Cela m'est égal que d'autres aient écrit avant moi ce que je suis en train d'écrire, car c'est à la vie et non dans les livres que je prends mon bien.
Si le style ne vous a pas été donné sans qu'il y ait eu pour vous de problème, c'est un travail long et difficile que de résoudre le problème du style. Mais la plupart de ceux qui écrivent n'en savent rien.
J'aime à faire des réussites avec les mots.
J'aime assez que le cœur dicte, que l'imagination écrive et que l'esprit corrige.
Ce qui me charme le plus, en rouvrant les Pensées de Goethe, ce sont les feuilles et les petites fleurs des bois desséchées que j'avais mises un jour entre leurs pages.
Bien penser, c'est d'abord bien écrire, et l'acquisition préalable de cet outil, qu'est le style, est le seul moyen de pouvoir défricher ensuite les étendues de notre cerveau.
Je suis, tu es, il est, nous sommes tous des vaniteux, et sans vanité, la vie fade.
Il y a des sots si divertissants que leur compagnie m'enchante.

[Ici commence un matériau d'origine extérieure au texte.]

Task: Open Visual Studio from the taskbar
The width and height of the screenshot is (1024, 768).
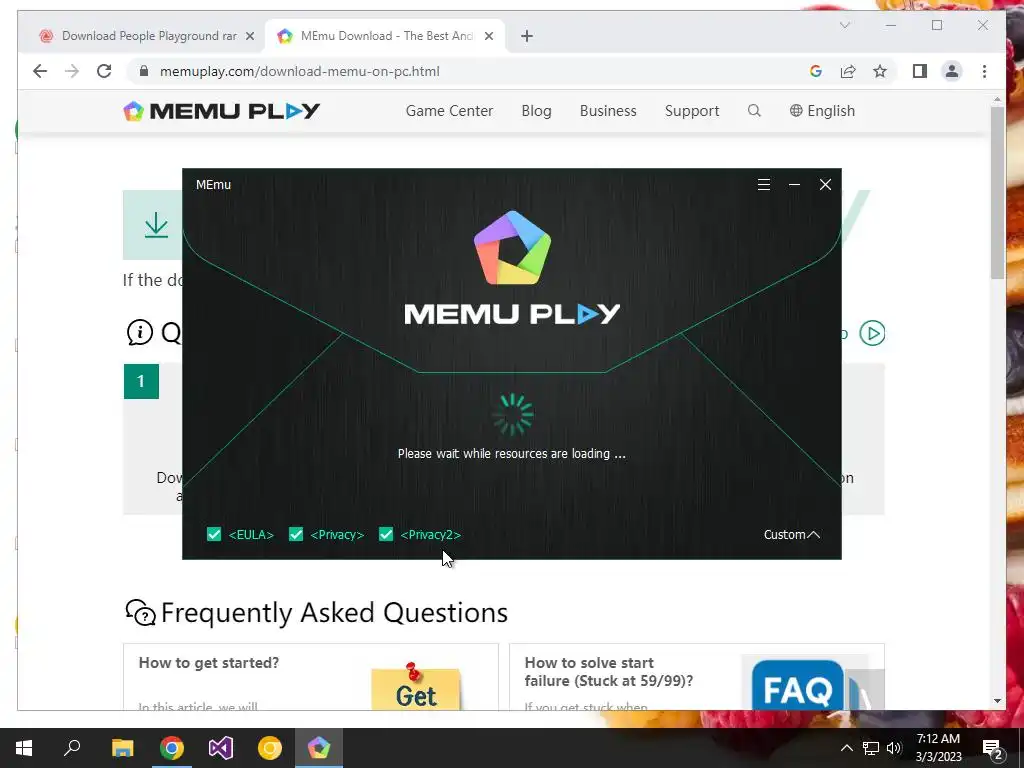Action: pyautogui.click(x=221, y=748)
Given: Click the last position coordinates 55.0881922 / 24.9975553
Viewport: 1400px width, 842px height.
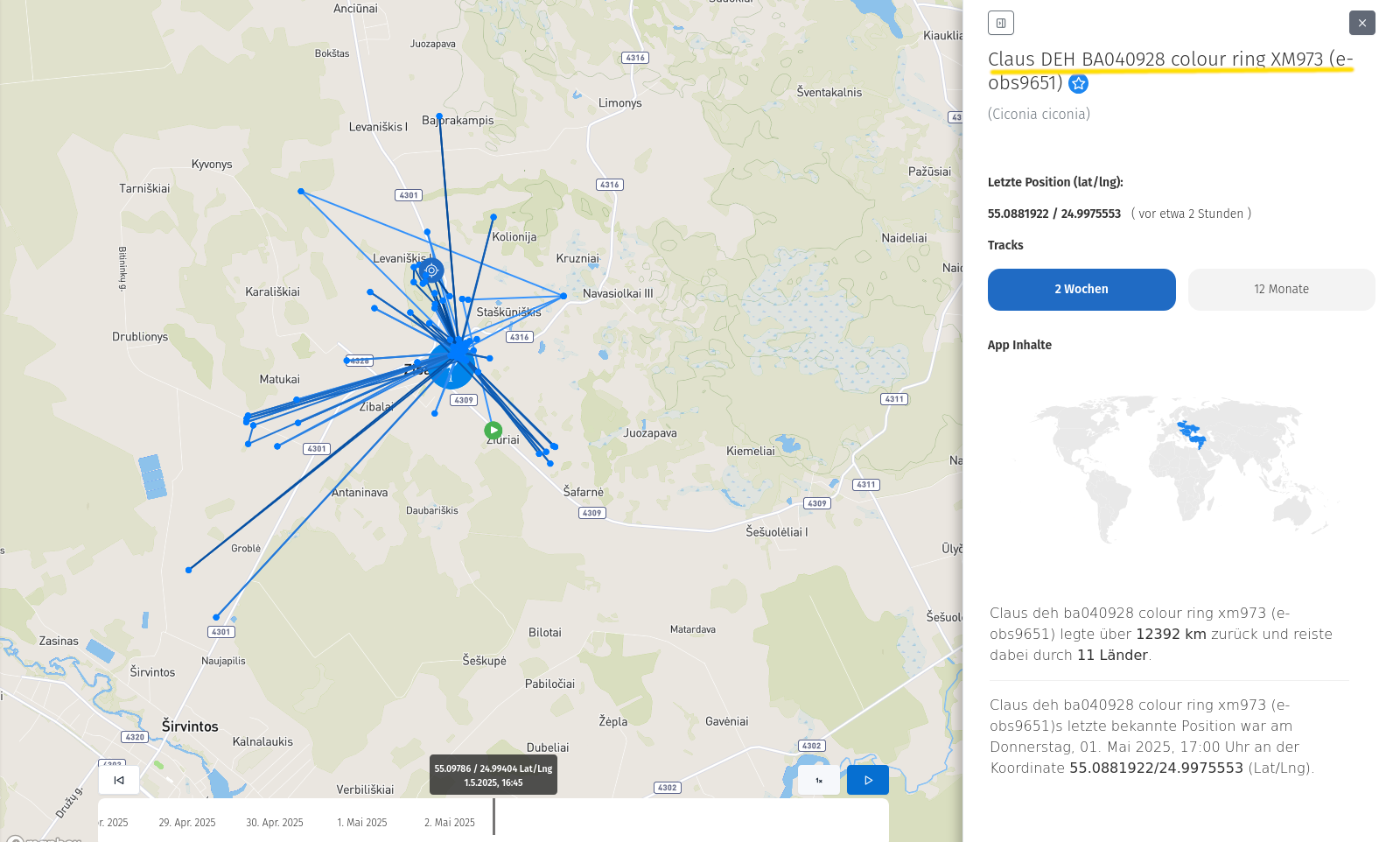Looking at the screenshot, I should coord(1054,214).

Mais quand la sottise est drôle, pourquoi ne pas la considérer comme une façon tout involontaire d'avoir de l'esprit ?
Le bégueulisme des gens, même cultivés, est increvable.

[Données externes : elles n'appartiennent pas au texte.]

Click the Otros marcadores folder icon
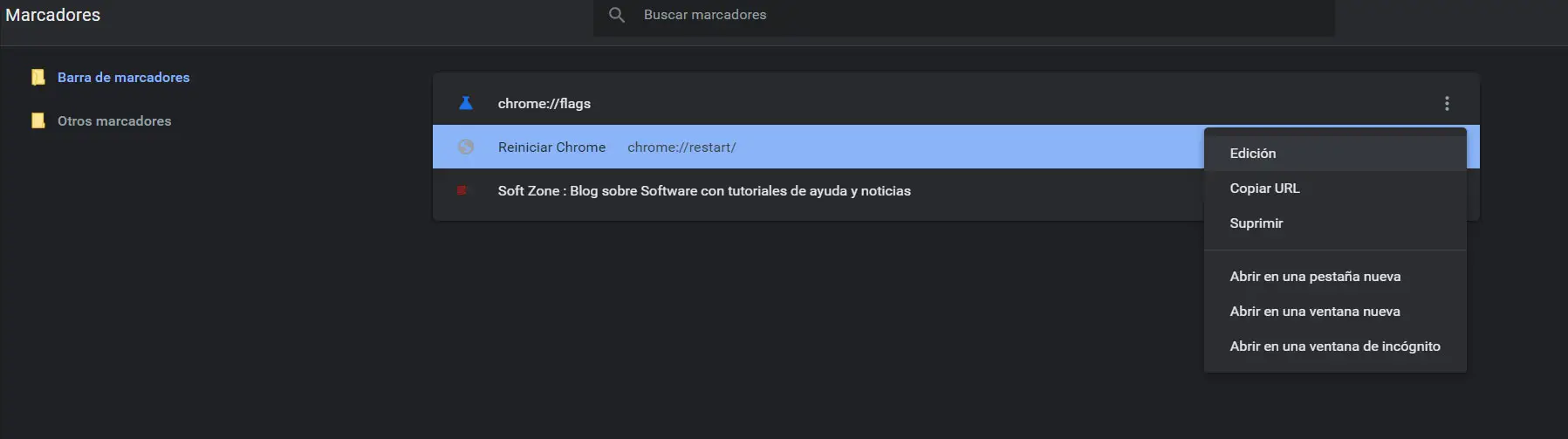 coord(38,121)
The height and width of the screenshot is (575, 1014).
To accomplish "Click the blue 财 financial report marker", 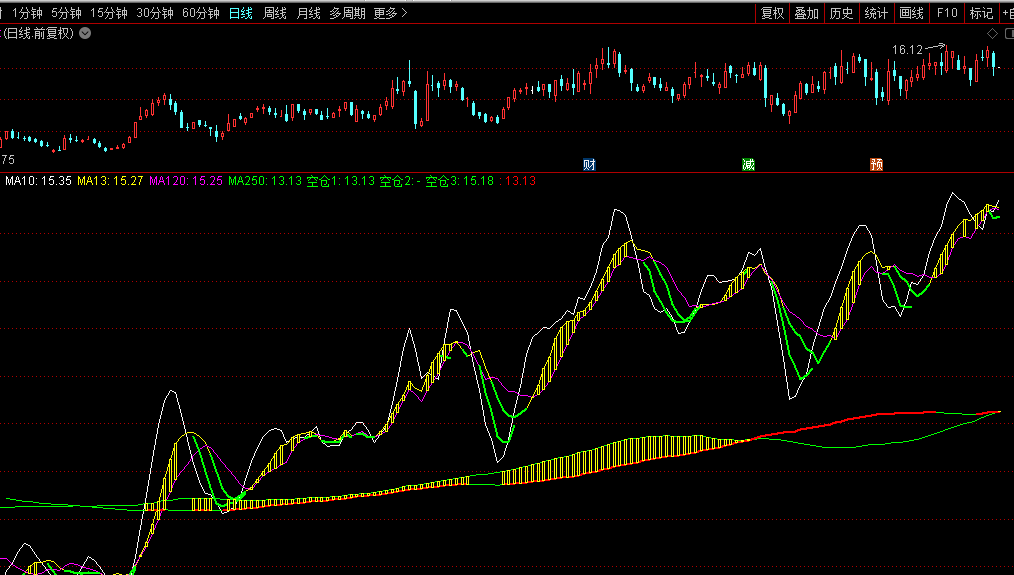I will pyautogui.click(x=589, y=164).
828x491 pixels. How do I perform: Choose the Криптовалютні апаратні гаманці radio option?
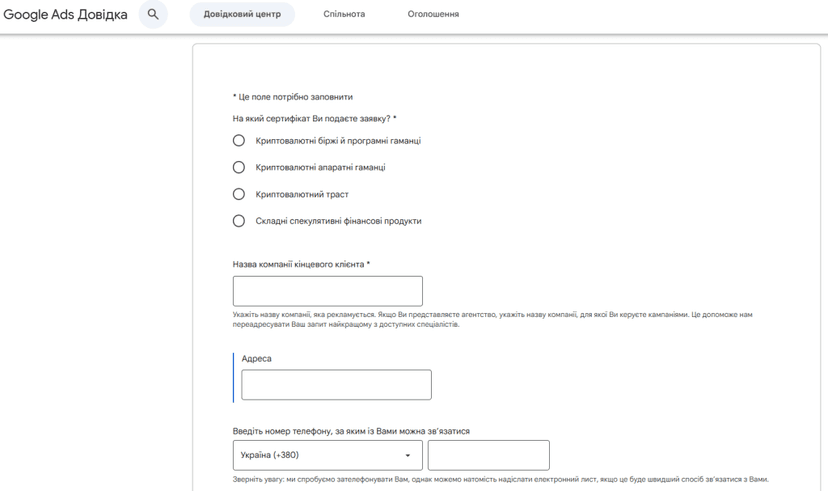[239, 167]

L'amour-propre ne choisit pas entre l'orgueil et la vanité, il s'habille à sa taille.
D'un certain âge, qui vient vite, la vieillesse c'est l'âge qu'on n'a pas encore.
L'ami, le seul, est celui avec qui l'on pourrait vivre comme avec une femme.
Il y a les femmes avec qui on fait l'amour, et celles avec qui l'on en parle.
Il est un certain état que j'éprouve trop souvent, où absolument incapable de penser, dégoûté de tout, impatienté de tout, voulant agir sans le pouvoir, la tête lourde, l'esprit nul, je suis modifié de la manière la plus désagréable.
Je vous aime : que vous me plaisez ! vous m'avez déplu.
L'absence est un arsenic : un peu fortifie l'amour, beaucoup le tue.
Les chagrins d'amour sécrètent un poison qui le tue.
On ne possède vraiment que par l'esprit, même une femme.
L'intrigant partout voit l'intrigue : il la porte dans son œil.
L'air de franchise est impénétrable, on ne sait jamais ce qu'il cache.
L'hypocrite est peut-être le premier à se prendre pour ce qu'il voudrait qu'on le prît.
L'âge, qui raréfie, aiguise.
Il faut beaucoup d'amour pour aller jusqu'au bout d'un peu.
S'étendre est plus facile que s'entendre, et s'étreindre que s'atteindre.